Piapot Cree Nation celebrated some of its graduates in September
- Kerry Benjoe | September 22, 2023
Zachary Carrier says he has found a new recipe for success thanks to a unique summer construction program on his First Nation.
The 30-year-old cook never thought he would enjoy working outside until he signed up for a special project the Piapot Cree Nation was offering this summer.
Having recently left the cooking trade, Carrier was eager to try something new and didn’t expect such an opportunity to fall into his lap.
“This is a totally different scenery for me,” he said. “Waking up early was something new for me and is something I had to get used to. I always worked nights when I cooked, so I would be up super late and getting up in the afternoon.”
Although it was a tough adjustment at first, the hands-on and outdoor work is something Carrier really enjoys.
He now has plans to pursue further training in the trades.
Carrier said the best parts of the summer was working on the roof.
Evan Crowe, the learning and development coordinator for Piapot, is the brainchild behind the Residential Renovation and Construction (RRAC) project.
He said it’s his job to find programs that would be the most beneficial to the membership and through networking he discovered the Saskatchewan Indian Institute for Technologies (SIIT) and its many programs.

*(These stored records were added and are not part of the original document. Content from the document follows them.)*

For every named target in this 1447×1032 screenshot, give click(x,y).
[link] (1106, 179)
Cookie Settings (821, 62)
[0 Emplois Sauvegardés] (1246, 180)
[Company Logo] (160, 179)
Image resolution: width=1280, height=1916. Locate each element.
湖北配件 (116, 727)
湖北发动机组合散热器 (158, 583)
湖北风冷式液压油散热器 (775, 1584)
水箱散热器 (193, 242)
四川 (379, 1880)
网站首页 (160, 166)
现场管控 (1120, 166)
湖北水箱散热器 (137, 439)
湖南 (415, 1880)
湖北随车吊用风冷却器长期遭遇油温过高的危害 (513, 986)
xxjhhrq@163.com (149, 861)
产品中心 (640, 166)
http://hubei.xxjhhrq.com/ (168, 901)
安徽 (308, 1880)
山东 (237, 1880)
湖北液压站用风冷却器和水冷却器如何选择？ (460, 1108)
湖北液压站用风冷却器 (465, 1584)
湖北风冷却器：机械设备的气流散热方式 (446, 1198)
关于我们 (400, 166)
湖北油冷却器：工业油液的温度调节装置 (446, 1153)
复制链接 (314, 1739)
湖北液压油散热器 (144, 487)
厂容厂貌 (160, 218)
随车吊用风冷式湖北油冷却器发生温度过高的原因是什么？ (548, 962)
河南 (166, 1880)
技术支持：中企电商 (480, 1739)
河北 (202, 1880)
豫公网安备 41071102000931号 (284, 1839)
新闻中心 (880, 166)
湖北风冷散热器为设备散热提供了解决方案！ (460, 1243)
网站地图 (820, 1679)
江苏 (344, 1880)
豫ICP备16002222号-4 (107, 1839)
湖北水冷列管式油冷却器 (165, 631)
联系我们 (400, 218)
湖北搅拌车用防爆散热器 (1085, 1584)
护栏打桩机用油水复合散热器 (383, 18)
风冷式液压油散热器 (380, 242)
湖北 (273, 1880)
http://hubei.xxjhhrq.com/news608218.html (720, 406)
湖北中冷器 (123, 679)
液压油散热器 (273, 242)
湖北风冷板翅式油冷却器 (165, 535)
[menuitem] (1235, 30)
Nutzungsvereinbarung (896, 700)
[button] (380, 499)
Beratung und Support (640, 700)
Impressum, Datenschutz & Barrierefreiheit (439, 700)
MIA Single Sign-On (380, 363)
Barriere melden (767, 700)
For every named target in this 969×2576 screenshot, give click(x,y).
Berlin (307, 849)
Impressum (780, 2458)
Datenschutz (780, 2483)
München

“The RRAC is a good program to teach them the entry-level skills to get onto any job site and it’s an apprenticeship initiative, so this gives them the hours to put towards an apprenticeship,” said Crowe. “They also get all the tools they need to get started.”
Crowe then approached Naomi Wesaquate Piapot’s housing manager with his idea.
“One of the things they needed was a project,” she said. “So when the RRAC was selected as the program they were going to do, we came up with the project for them to do the renovation on. We found a unit that needed quite a bit of work.”
The house was inspected and all the areas needing work were identified. It was an exterior renovation, so housing provided the funds for the materials, and the program supplied the labour.
“It worked out really great for us because a renovation of that nature could cost over $70,000, so we were able to get this project done at a fraction of the cost,” said Wesaquate.
Both Crowe and Wesaquate say it was win-win for everyone involved.
The students received training, the housing department received an exterior renovation but most importantly the family living in the unit has an updated home complete with a new deck, siding, roof doors and windows.
They both appreciated the support from leadership on the pilot project.